- [Problem description] Collect every line below that contains the word "height", treating uppercase and lowercase as different, and copy each one.

(Text and element pointing lines)
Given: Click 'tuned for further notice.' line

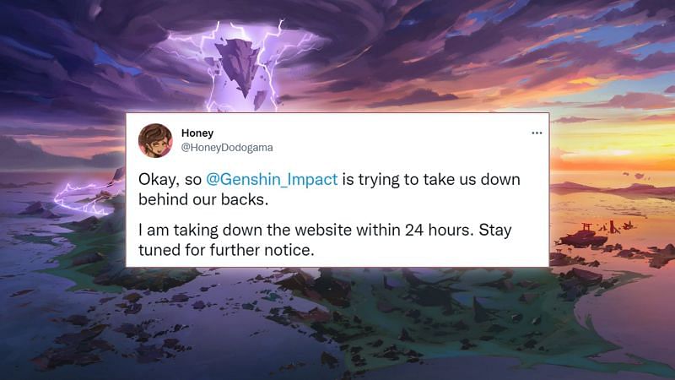Looking at the screenshot, I should click(226, 250).
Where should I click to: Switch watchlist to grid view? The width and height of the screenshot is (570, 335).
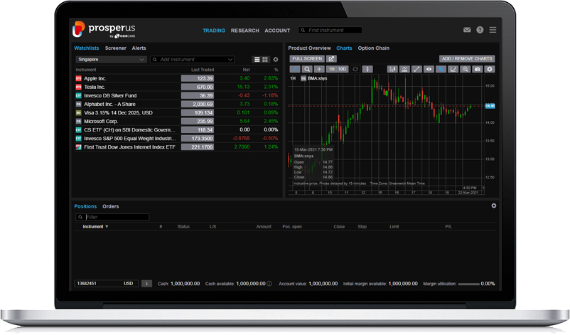tap(265, 60)
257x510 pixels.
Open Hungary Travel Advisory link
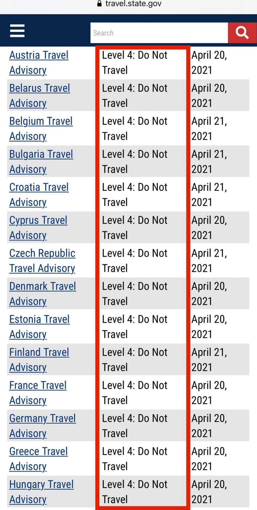coord(41,485)
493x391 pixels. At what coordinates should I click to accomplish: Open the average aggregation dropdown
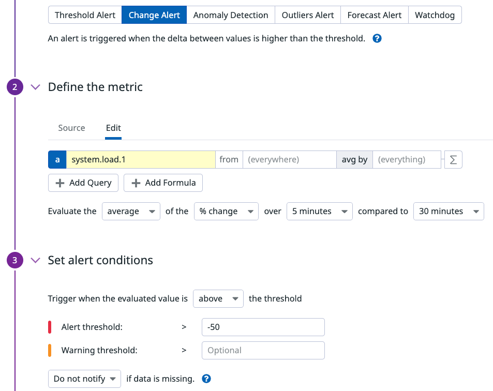(131, 211)
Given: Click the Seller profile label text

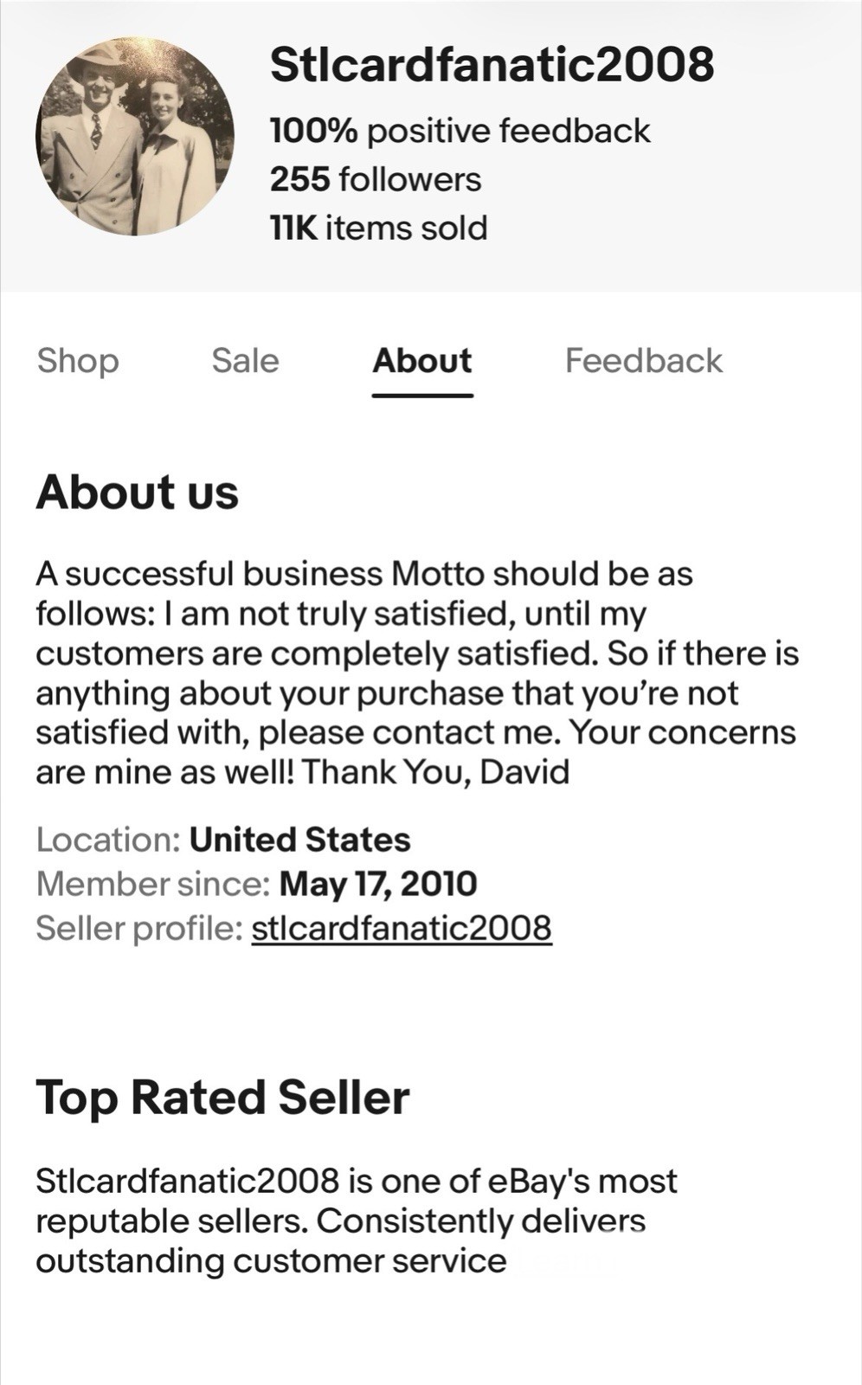Looking at the screenshot, I should click(138, 928).
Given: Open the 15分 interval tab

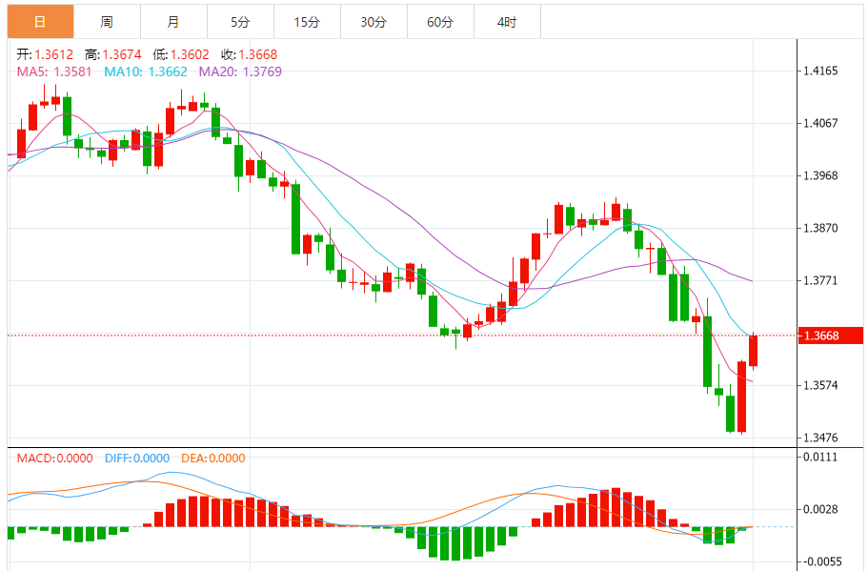Looking at the screenshot, I should [307, 22].
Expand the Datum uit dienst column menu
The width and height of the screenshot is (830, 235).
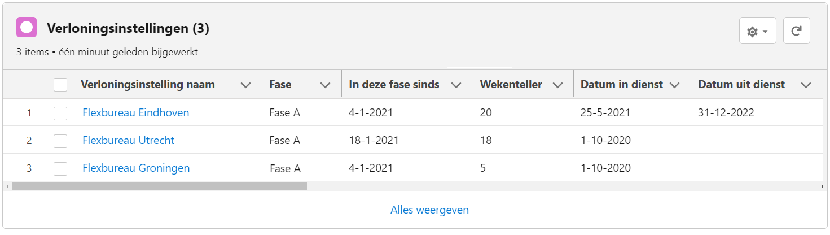coord(806,85)
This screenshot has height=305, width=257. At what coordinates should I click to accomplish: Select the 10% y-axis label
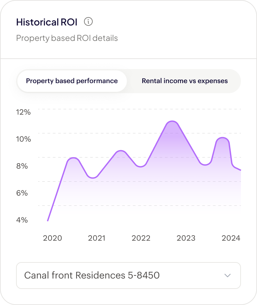click(x=23, y=139)
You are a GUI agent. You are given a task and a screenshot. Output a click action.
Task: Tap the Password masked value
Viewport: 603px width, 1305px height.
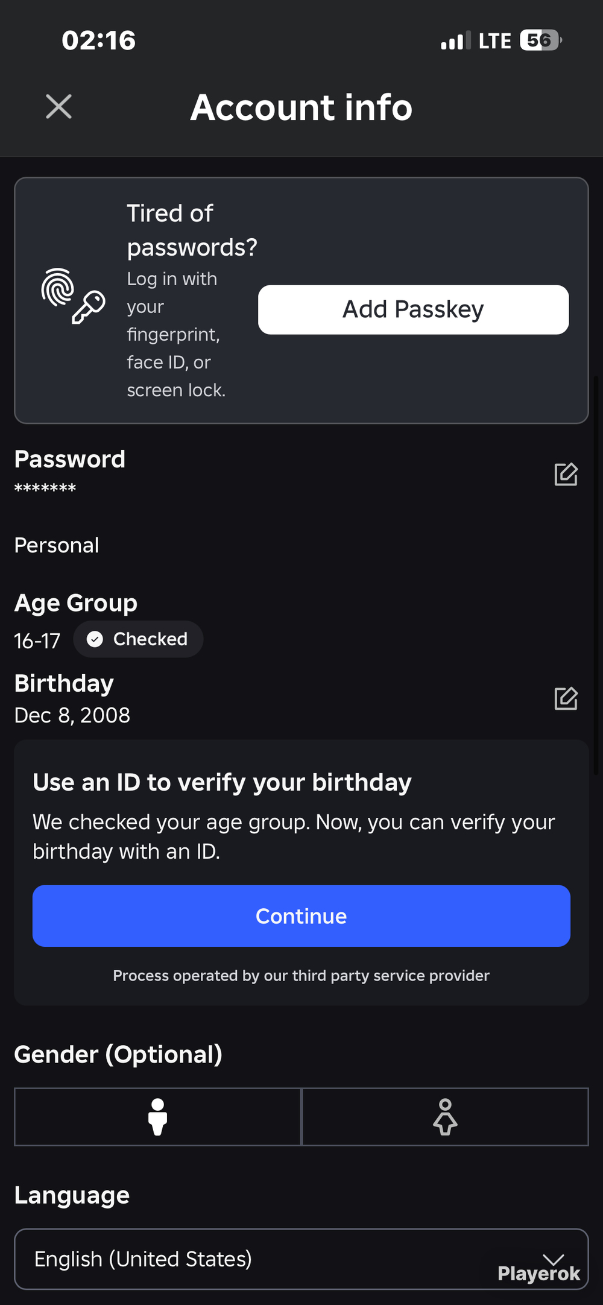[x=45, y=488]
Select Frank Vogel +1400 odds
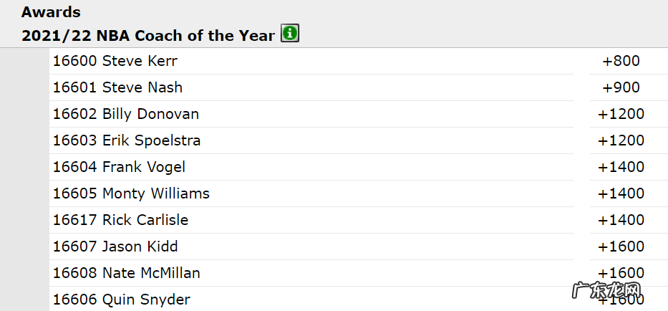 tap(621, 167)
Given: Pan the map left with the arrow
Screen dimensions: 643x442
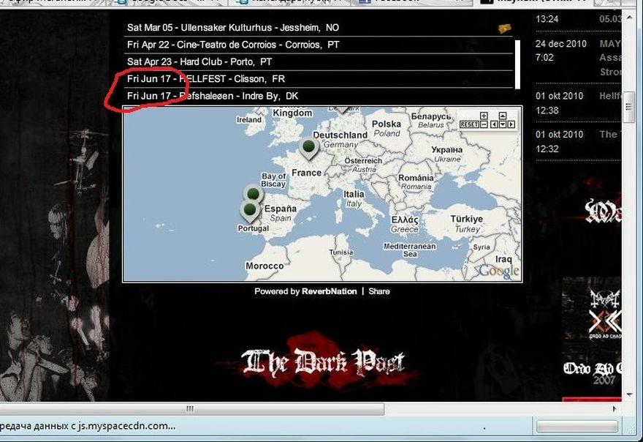Looking at the screenshot, I should pos(495,124).
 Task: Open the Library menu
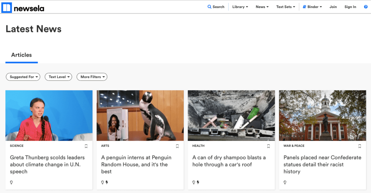(x=240, y=7)
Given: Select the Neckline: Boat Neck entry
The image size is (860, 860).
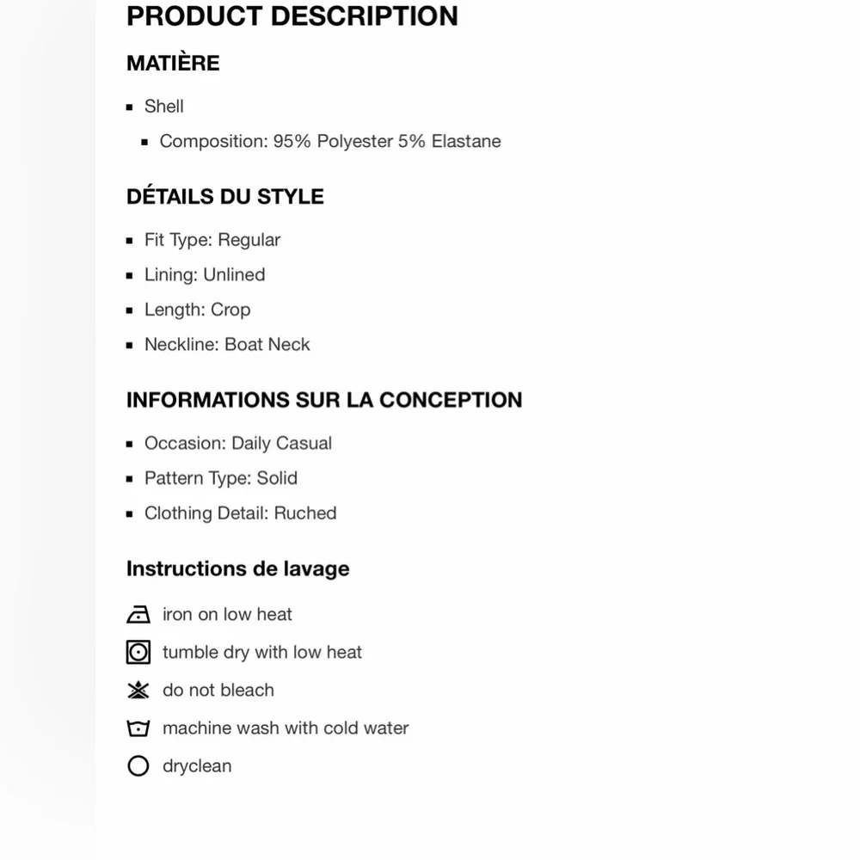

- [Written solution]
Where should I click to: Switch watchlist to grid view? The width and height of the screenshot is (570, 335).
The width and height of the screenshot is (830, 235).
This screenshot has height=305, width=257. At what coordinates should I click to accomplish: Select the 10% y-axis label
Viewport: 603px width, 1305px height.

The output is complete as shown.